Images within the entries are to be omitted; the remainder must be reproduced exactly.

*-*-*

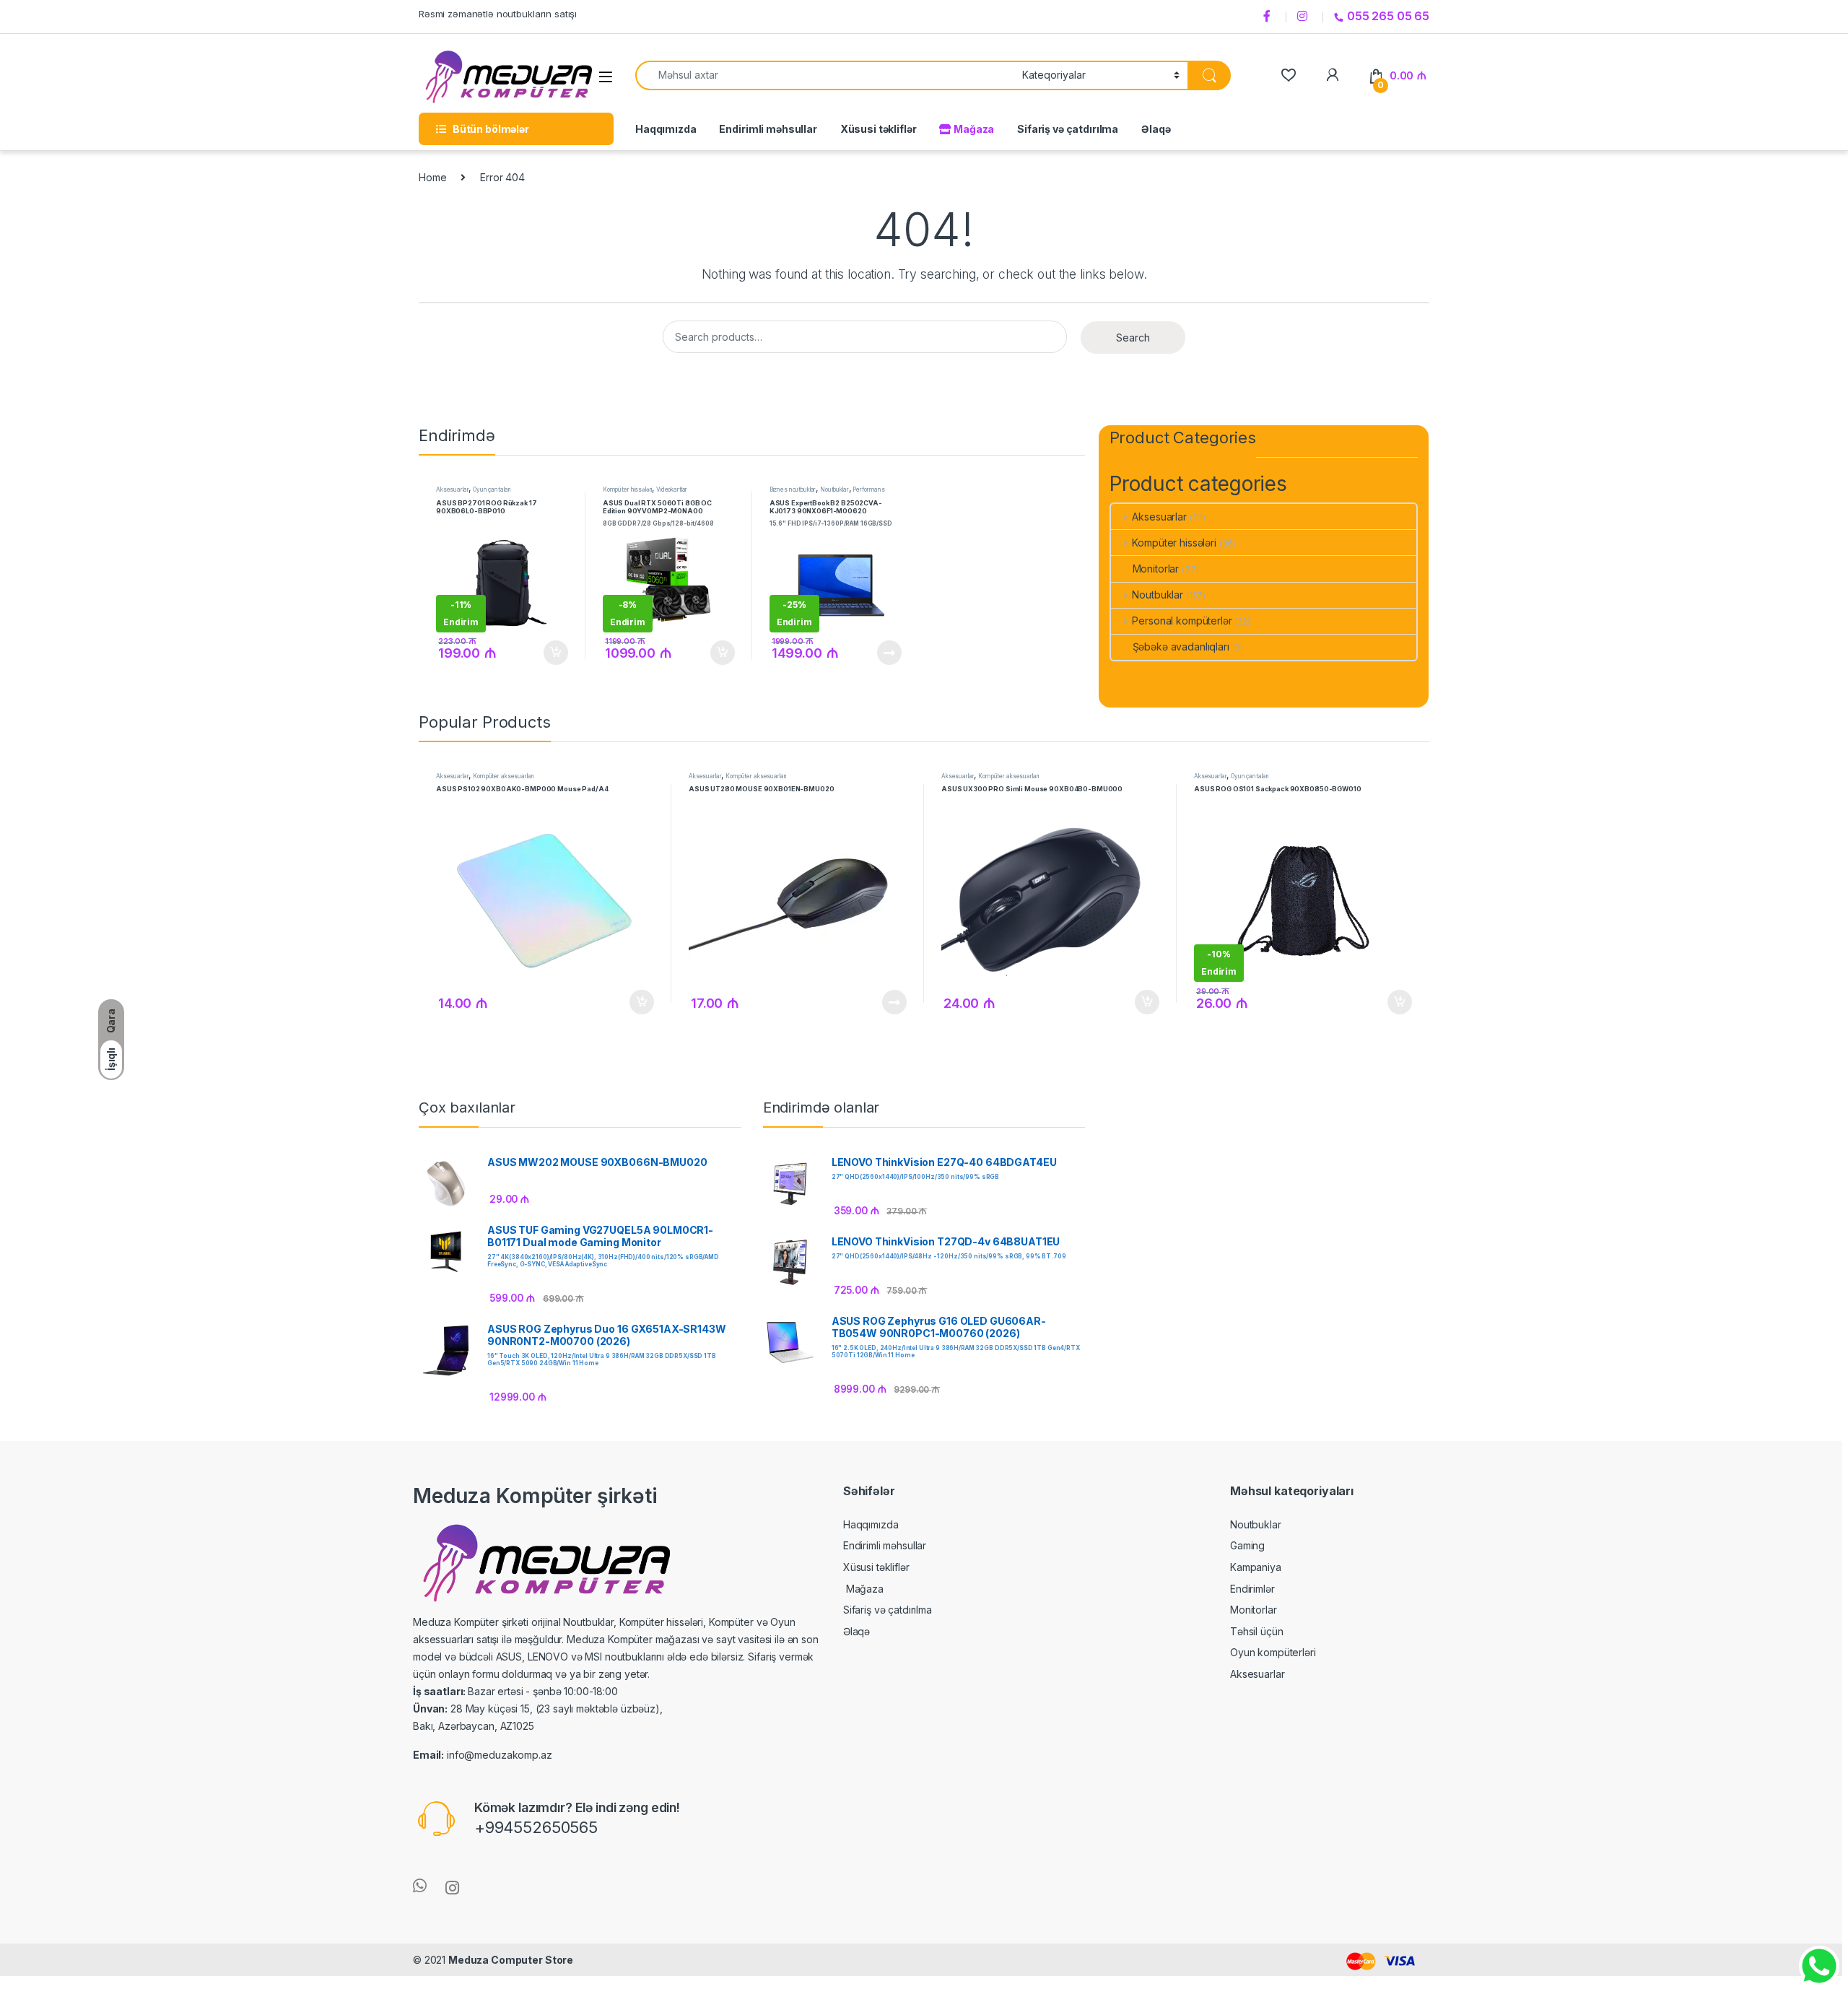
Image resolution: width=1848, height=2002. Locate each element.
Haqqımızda (666, 129)
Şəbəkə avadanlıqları (1181, 646)
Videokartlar (671, 489)
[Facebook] (1269, 16)
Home (432, 177)
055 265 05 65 (1388, 16)
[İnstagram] (1304, 16)
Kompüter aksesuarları (503, 776)
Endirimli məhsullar (767, 129)
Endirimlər (1252, 1589)
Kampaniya (1255, 1567)
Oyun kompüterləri (1273, 1652)
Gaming (1247, 1545)
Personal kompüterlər (1182, 620)
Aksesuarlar (452, 489)
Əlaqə (1155, 129)
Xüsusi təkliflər (878, 129)
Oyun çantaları (491, 489)
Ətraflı (887, 652)
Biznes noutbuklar (793, 489)
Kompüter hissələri (627, 489)
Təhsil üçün (1256, 1631)
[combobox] (824, 75)
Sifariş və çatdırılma (1067, 129)
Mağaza (972, 129)
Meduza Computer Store (510, 1960)
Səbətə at (552, 652)
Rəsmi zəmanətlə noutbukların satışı (498, 13)
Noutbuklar (834, 489)
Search (1133, 337)
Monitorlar (1156, 568)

*-*-*

Reply to the exercise ▸
Image resolution: width=1848, height=2002. Locate each element.
Haqqımızda (666, 129)
Şəbəkə avadanlıqları (1181, 646)
Videokartlar (671, 489)
[Facebook] (1269, 16)
Home (432, 177)
055 265 05 65 (1388, 16)
[İnstagram] (1304, 16)
Kompüter aksesuarları (503, 776)
Endirimli məhsullar (767, 129)
Endirimlər (1252, 1589)
Kampaniya (1255, 1567)
Oyun kompüterləri (1273, 1652)
Gaming (1247, 1545)
Personal kompüterlər (1182, 620)
Aksesuarlar (452, 489)
Əlaqə (1155, 129)
Xüsusi təkliflər (878, 129)
Oyun çantaları (491, 489)
Ətraflı (887, 652)
Biznes noutbuklar (793, 489)
Kompüter hissələri (627, 489)
Təhsil üçün (1256, 1631)
[combobox] (824, 75)
Sifariş və çatdırılma (1067, 129)
Mağaza (972, 129)
Meduza Computer Store (510, 1960)
Səbətə at (552, 652)
Rəsmi zəmanətlə noutbukların satışı (498, 13)
Noutbuklar (834, 489)
Search (1133, 337)
Monitorlar (1156, 568)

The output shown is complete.